Agora, se tudo correr bem (convirá recordar de que se trata de 130 países e de 139 jurisdições), lá para o final do ano que corre, as multinacionais, mesmo as que não disponham de presença física nos países onde operam, passarão a pagar impostos, e a incidência de uma taxa mínima no valor de 15 por cento será coletada às que apresentem uma faturação acima de 750 milhões de euros. Claro que tudo isso, em desenho, é muito bonito. Mas, uma vez que compartilhar impostos pede compartilha global de informação sobre a atividade comercial dessas empresas, já se vê daqui que se está perante uma tarefa que se afigura de muito difícil execução.

Calcula-se que as multinacionais desviam anualmente cerca de 40 por cento dos lucros para jurisdições de conveniência, de baixa ou de nula tributação, sempre através de extraordinárias engenharias financeiras e através de complexas teias de paraísos fiscais e de sociedades “offshore”. Ora bem, se essas multinacionais podem pagar nada ou quase nada de imposto de sociedade e manipular os seus ganhos, pergunto, por que razão passariam a portar-se bem, a declarar a tempo e horas todos os seus rendimentos, aceitando a partilha de informação contabilística até então sigilosa?

Mais duas perguntas: e o que dizer de países, como a Irlanda, Luxemburgo, Malta, Países Baixos, Hungria e Estónia onde os seus orçamentos anuais vivem do alojamento das grandes empresas? Abdicarão eles das aplicações dos investimentos criados e dos milhões que lucram em troca de compartilhas de impostos?

Última pergunta: acordos entre empresas e países (“tax ruling”) que fixam regimes tributários mais vantajosos para as atrair irão terminar?
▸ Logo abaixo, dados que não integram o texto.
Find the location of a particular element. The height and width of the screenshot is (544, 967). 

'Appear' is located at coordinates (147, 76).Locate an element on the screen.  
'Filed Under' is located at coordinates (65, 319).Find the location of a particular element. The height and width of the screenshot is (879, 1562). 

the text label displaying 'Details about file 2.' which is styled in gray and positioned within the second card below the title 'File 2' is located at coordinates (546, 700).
No entanto, a divulgação de documentos, em 2014, conhecida como “LuxLeaks”, pelo Consórcio Internacional de Jornalistas de Investigação, que deu a conhecer ao mundo os acordos secretos entre o governo do Luxemburgo e mais de 340 empresas celebrados pelo então primeiro-ministro daquele grão-ducado, Jean-Claude Juncker, e posterior presidente da Comissão Europeia, permitindo ao HSBC, um Banco britânico, e a empresas tais como o Ikea, a Pepsi, a Amazon, a Apple, a Accenture, a Burberry, entre outras, de pagar entre um e dois por cento de impostos.
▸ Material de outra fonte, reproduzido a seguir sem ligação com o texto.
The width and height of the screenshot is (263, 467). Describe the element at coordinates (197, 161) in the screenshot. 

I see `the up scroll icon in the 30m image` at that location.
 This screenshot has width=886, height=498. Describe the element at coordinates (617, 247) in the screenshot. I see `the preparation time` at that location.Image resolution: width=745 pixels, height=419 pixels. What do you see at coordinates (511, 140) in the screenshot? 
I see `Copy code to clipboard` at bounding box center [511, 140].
Os regimes tributários negociados que beneficiam uma determinada empresa não são ilegais, desde que não atribuam vantagens que distorçam a concorrência, nada impedindo que cada país possa determinar o imposto a pagar pelas sociedades/empresas que nele operam. Para o Tribunal de Justiça da União Europeia, a pedra-de-toque está em decidir se “o regime tributário negociado, constitui ou não uma ajuda ilegal do Estado à empresa”. Se sim, viola o Tratado da União Europeia quanto às regras comuns relativas à concorrência, e à fiscalidade.

Em Maio aquele Tribunal anulou a decisão da Comissão Europeia de obrigar a Amazon a devolver ao Luxemburgo 250 milhões de euros, por não se ter provado que eram ilegais ajudas de Estado. Anteriormente, em 2019, decisão igual beneficiou a Starbucks com “tax ruling” negociada com os Países Baixos, estando em causa a devolução de 30 milhões de euros.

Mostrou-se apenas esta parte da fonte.